The UK achieved this epoch-making abstinence from May 1-8, according to the National Grid Electricity System Operator, the body that runs the electricity network in England, Scotland and Wales.

The British Government has committed to phasing out coal-fired energy by 2025. Reductions in coal use have halved emissions from electricity since 2013.

Reduced coal-fired energy helps slash harmful emissions

The UK’s Committee on Climate Change also urged the government this month to legislate an official target for emissions reduction. This would then cut greenhouse gases to zero by 2050.

Coal-fired energy being phased out in UK.
The sun is setting on coal fired power stations in the UK They will be gone by 2025

It will be challenging, the Committee claims. It will also mean phasing out petrol and diesel cars, quadrupling clean electricity generation and planting an estimated 1.5 billion trees.

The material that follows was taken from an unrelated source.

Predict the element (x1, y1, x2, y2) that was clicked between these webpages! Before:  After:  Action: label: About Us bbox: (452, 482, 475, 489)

According to the National Grid ESO, the UK could reach net-zero carbon emissions as early as 2025. This would involve increased use of large-scale wind farms and domestic rooftop solar panels.

Nuclear power fly in the ointment for UK energy 

Renewable capacity tripled in the UK between 2013 and 2018. Between July and September 2018 the combined capacity of wind, solar power, biomass and hydropower reached 41.9 GW – exceeding the fossil fuel component of 41.2 GW offered by coal-fired energy, gas and oil-fired power plants.

The UK also has 15 nuclear reactors which generate around 21 per cent of its electricity needs. Close to half of these will retire by 2025 with replacement by a new generation of reactors.

Nuclear energy has zero emissions. However the Chernobyl and Fukushima incidents in Ukraine and Japan have intensified safety concerns over nuclear plants.

According to figures by London’s Imperial College, 57 per cent of lower carbon electricity generated July-September 2018 came from renewables or nuclear power. Wind is the largest renewable resource followed by solar power, then biomass.

The advance of solar battery power in Britain

Solar had its moment in the sun during the 2018 summer heatwave. Between 21 and 28 June it produced 533 GW of power and broke records – briefly eclipsing gas-fired power as the UK’s top source of electricity.

Meanwhile, Cornwall, in south-west England, is trialling Britain’s largest residential virtual power plant.

One hundred solar battery systems tied to rooftop solar panels will generate up to 585 kWh of battery storage and close to 170 kW of solar power.

Britain’s first coal-fired power plant open in London in 1882. It was part of the nation’s Industrial Revolution which transformed manufacturing and global energy use.